Quelle réforme foncière ? 

Comment impulser une véritable révolution de l’agriculture ?  La baser résolument sur les petites exploitations familiales plutôt que sur les grands domaines agricoles comme cela semble être la tendance en ce moment ? Proscrire l’attribution de terres à l’exploitation étrangère ? Comment redynamiser la pêche ? Dénoncer tous les accords de pêche et observer un moratoire sur plusieurs années ? Passer de la pêche artisanale à la pêche moderne ?

Sur la question de l’éducation et de la formation, nos candidats prennent souvent fait et cause pour les étudiants et les enseignants en grève mais que proposent ils aux Sénégalais en la matière ? Baser l’enseignement sur les langues nationales du primaire à l’enseignement supérieur ? Introduire la formation professionnelle dès le secondaire ?  Que pense-t-on de la réforme dans ce sens récemment esquissée par le Président Macky Sall ? Comment apaiser l’Université et en faire un véritable lieu de formation supérieure  et de recherche ? Le nouveau plan stratégique de l’UCAD est-il pertinent ? Doit-on continuer à attribuer des bourses à tous les étudiants ?

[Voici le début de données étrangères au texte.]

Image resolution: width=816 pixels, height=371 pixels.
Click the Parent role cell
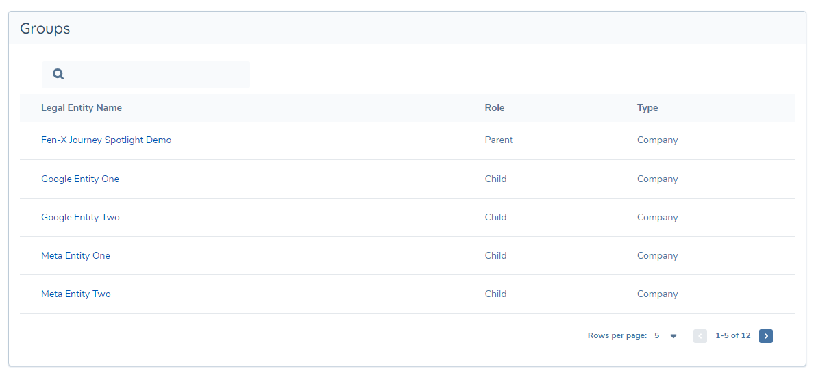tap(499, 140)
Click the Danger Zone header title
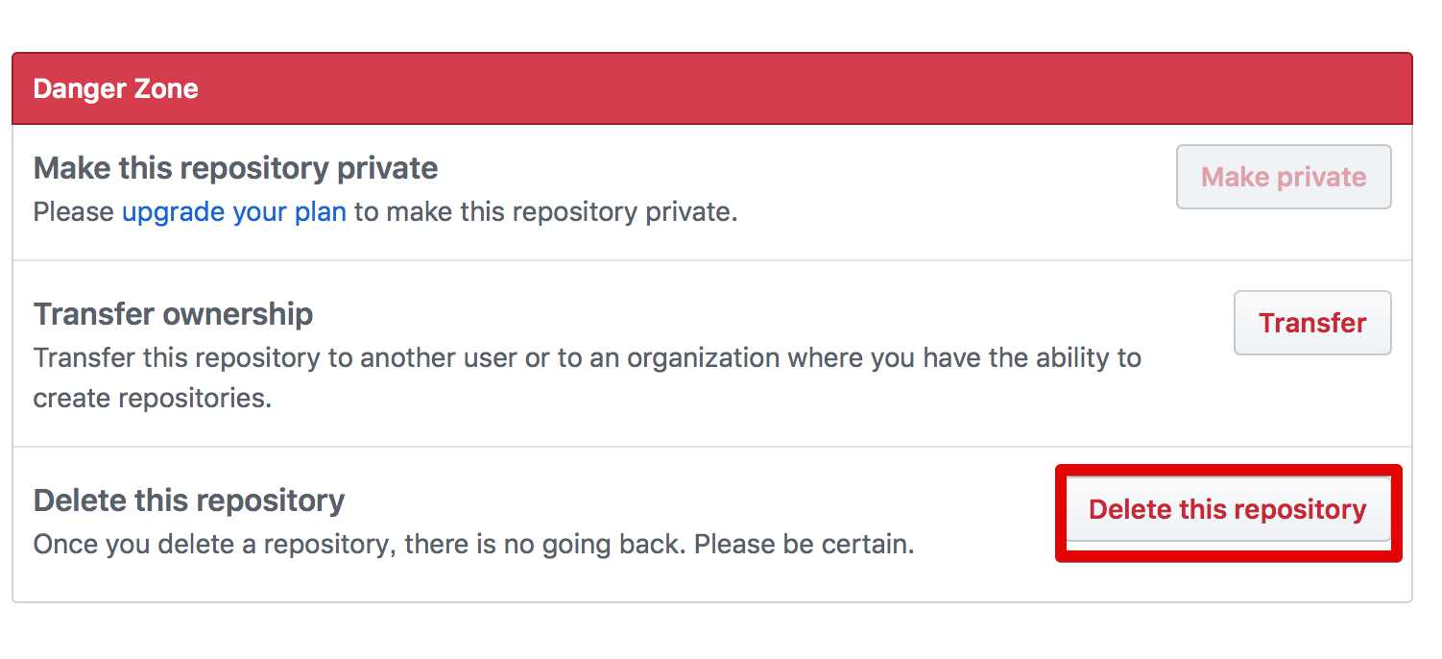 coord(115,88)
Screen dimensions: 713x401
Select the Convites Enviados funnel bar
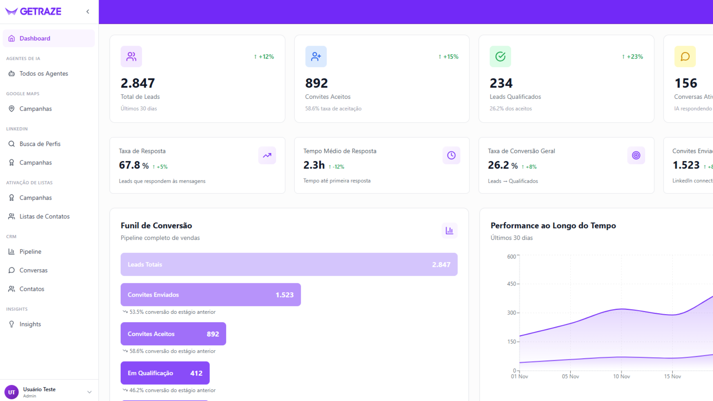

Nos candidats présidents auraient dû décliner leur politique sur toutes ces questions et sur bien d’autres  encore. Comme la politique étrangère. Maintiendront-ils la France au premier rang de nos alliés stratégiques ? Quelle place à l’Arabie Saoudite aux Etats Unis et à la Chine ? Quelle politique africaine ? Quelles actions en direction de l’Union Africaine ? Comment faire réaliser l’Agenda 2063 ?

Comme le tourisme qui stagne encore. Comme la promotion de la femme, de l’enfant et des personnes vivant avec un handicap dont les droits sont encore loin d’être assurés dans notre pays.

Au nombre de ces questions aussi la promotion du sport pour faire du Sénégal un pays qui gagne à l’image de la Jamaïque ou de Cuba, la gestion de la migration au moins pour empêcher l’émigration clandestine et la gestion de l’environnement  prenant en compte le changement climatique. Il y a évidemment aussi la question de « crise casamançaise » que tout le monde évite soigneusement et qui pourtant constitue depuis 35 ans un frein au développement de ce pays et une menace permanente pour notre sécurité individuelle et collective.

Donc oui, El Hadj Kassé a raison ! Nos candidats présidents au lieu de formuler une offre politique chiffrée, basée sur les grandes questions de gouvernance et de développement, restent dans la critique facile et l’invective circonstancielle et émotionnelle. M. Kassé ne devrait pourtant pas se réjouir de ce constat. Le recours à l’émotion peut se révéler plus  efficace électoralement que l’achat des consciences, le trafic d’influence et les manipulations médiatiques combinés. Même si l’alternance réalisée ainsi risque de trahir les aspirations du peuple à la démocratie et au développement.